What was this difference? This vast unimaginable difference?
How flighty she seemed to him. How frightened. Like a bird imprisoned in a room, trying to find an open window or a door. He wanted music. “There should be music,” he said.
“There is plenty of music,” she answered. “I can hear it everywhere.”
The old man died that night. Adam was in the room and one of the old man’s sons and his oldest grandson. They sat with the body until the Hospice people came and took it away.

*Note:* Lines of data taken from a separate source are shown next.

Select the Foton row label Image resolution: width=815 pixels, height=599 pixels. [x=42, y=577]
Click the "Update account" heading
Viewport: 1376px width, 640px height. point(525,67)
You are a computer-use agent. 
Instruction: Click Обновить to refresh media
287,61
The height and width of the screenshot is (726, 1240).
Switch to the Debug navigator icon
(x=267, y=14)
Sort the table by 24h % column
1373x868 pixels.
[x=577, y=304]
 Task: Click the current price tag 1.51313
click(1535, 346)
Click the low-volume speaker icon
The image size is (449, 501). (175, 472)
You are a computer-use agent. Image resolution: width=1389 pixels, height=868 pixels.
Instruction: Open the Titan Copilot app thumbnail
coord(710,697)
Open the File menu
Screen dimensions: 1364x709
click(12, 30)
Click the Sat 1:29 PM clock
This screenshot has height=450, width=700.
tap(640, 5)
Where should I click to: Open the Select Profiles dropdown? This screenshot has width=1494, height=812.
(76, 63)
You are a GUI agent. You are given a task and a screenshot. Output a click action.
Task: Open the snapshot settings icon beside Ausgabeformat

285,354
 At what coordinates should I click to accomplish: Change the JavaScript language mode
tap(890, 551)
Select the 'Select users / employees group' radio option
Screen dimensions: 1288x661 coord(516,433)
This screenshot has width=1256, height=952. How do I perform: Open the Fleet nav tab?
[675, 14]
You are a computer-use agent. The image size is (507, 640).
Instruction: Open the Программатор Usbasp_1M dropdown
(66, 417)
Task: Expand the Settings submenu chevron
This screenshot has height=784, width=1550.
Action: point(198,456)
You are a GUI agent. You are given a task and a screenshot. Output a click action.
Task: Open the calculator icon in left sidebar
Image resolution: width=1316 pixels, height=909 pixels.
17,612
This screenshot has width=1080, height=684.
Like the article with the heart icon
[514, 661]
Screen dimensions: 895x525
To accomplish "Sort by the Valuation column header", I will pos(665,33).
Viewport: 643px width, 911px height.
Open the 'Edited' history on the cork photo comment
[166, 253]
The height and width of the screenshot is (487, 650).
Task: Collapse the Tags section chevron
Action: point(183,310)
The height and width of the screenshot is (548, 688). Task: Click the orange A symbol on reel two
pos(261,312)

On the morning of the old man’s funeral Adam woke up feeling lonely. His apartment was too quiet. There was no one there to talk to or eat breakfast with. It was a new apartment complex in a safe neighborhood and everyone had already gone to work. Adam’s girlfriend had been there the night before but she had only stayed long enough to start an argument. She had gone there wanting to start an argument. She was sick of Adam. Sick of only seeing him in the afternoons. Sick of spending every night alone. She was twenty years old and ambitious. She had a job at a television studio and she got off work two hours before Adam had to go to work. Sometimes he even worked on the weekends. Sometimes he smelled like death. What he did reminded her of death and she was looking for life. She didn’t care if he had a Jeep Cherokee and was the best-looking and most polite boyfriend she had ever had. She had young men waiting in the wings. She didn’t have to sit around watching television all night by herself while he waited for someone to die. She went over to Adam’s house to pick a fight and she picked one and then she left.